THE NEW, CONTINUOUS AND VIRTUAL, WAY: We implemented a series of FalconStor [Software] data protection devices in the critical path from the server to the storage and now we virtualize the disk from virtual arrays, and that's working for us. Instead of presenting small LUNs from the storage array to a server, we present large LUNs to the device, which carves the data up and presents it to a number of different hosts. Then the device itself, in band, also mirrors that data to a CDP [continuous data protection] appliance. The CDP software does the snapshotting, keeping track of our changes and replicating data from our primary data center in Texas to our data center in Georgia.
PUTTING DEVICES IN THE CRITICAL PATH: When you deploy something as an in-band solution, you definitely want to be cautious. You've got to make sure that the array, firmware and software levels on all your different devices have been tested and are in the vendors' support matrixes. In our case the storage vendors are HP and FalconStor. We have to make sure each time we roll out firmware updates they are supported by both vendors.
In other words, we might want to take a product to the latest level on the HP side, but that might not be a good thing because it could break something on the FalconStor side.
ON GOING TOTALLY IN-BAND: You don't want to go 100% in-band, direct-to-storage array, with no way to back out. We used a technology called service enablement that lets you take a LUN normally presented to the Windows host and instead present it through the FalconStor. FalconStor will keep track of that LUN and write all its header information to somewhere else. It won't destroy anything within the header of that LUN. So to the Windows box it looks like the same drive and the same signatures and everything. If you decide to then later back out, then just 'unpresent' the LUN from the FalconStor device and present it back to the host, and the host doesn't know the difference.
ACCOUNTING FOR OVERHEAD: We've learned that there's a lot more overhead on the device that's keeping track of the backups and the replication than on the in-band appliances. So where you have one or a pair of in-band appliances, based on the I/O going through it, you may need two sideband appliances for the backups and replication. There's a lot more read/write activity going on at that appliance because it's not only keeping track of the mirror and the snapshots, but it's also the appliance that replicates the data to the recovery site for us and it's the appliance to which we mount up snapshots from other boxes so we can back them up to tape.

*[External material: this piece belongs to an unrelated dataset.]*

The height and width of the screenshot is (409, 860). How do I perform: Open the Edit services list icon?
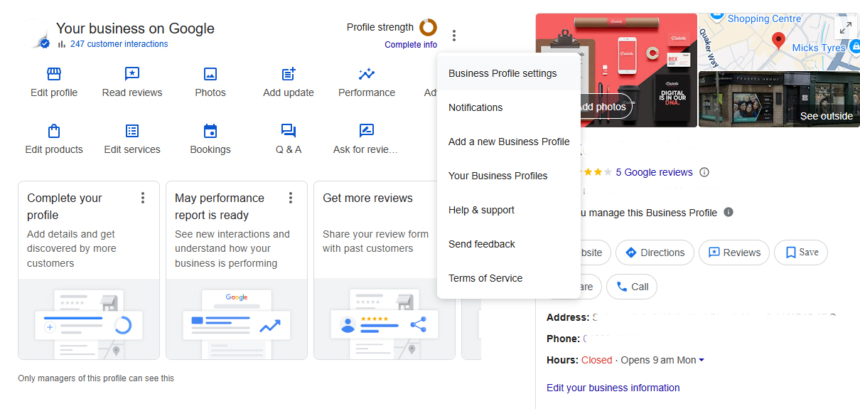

UNDERSTANDING APPLICATION CHANGE RATE: Knowing what you need in the data protection environment depends on your applications' data change rates. We have many applications, some with quite low change rates and one with a very high data change rate. When we got into it, we realized that high change rate was putting a strain on the box. So we backed out using the service enabler and presented directly to the host until we made modifications and brought the service back in-band again.

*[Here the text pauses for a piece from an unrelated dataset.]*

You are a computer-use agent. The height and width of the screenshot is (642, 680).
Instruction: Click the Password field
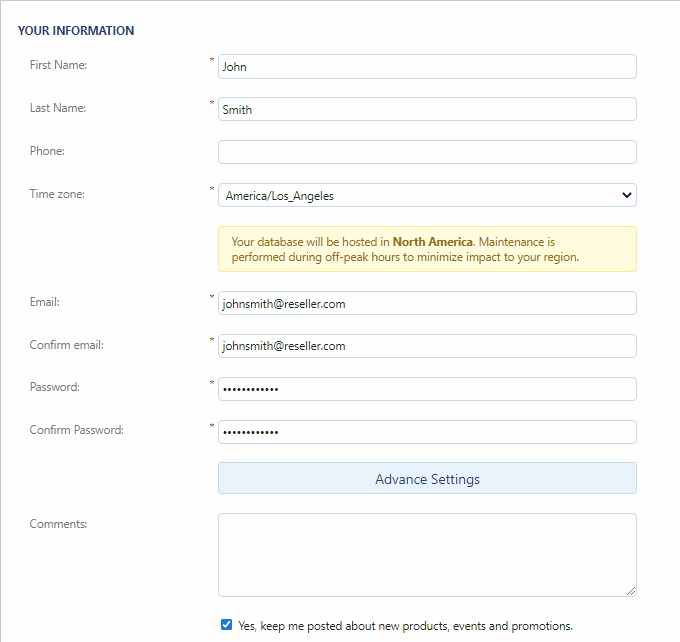(x=427, y=389)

TUNING APPS: We have been able to pass the change rate information to our development organization so it can tune the application. Prior to this, we didn't have visibility into change rate of an application and it isn't something we looked into -- the performance of the arrays was fine, and read/writes within milliseconds, so everything fell within the right parameters. But once we put this in place, we saw how much data actually is changing, and how that affects how much we replicate to the disaster recovery site.
UNEXPECTED FLEXIBILITY: This really opens up flexibility in backup and recovery operations but also in storage management from the array side. If you have one LUN on an array that you present to the host and you need to grow the LUN but you're out of space on that array, you can expand the LUN between two arrays using virtualization. And on the back end, you can use storage from multiple vendors and the host won't know the difference.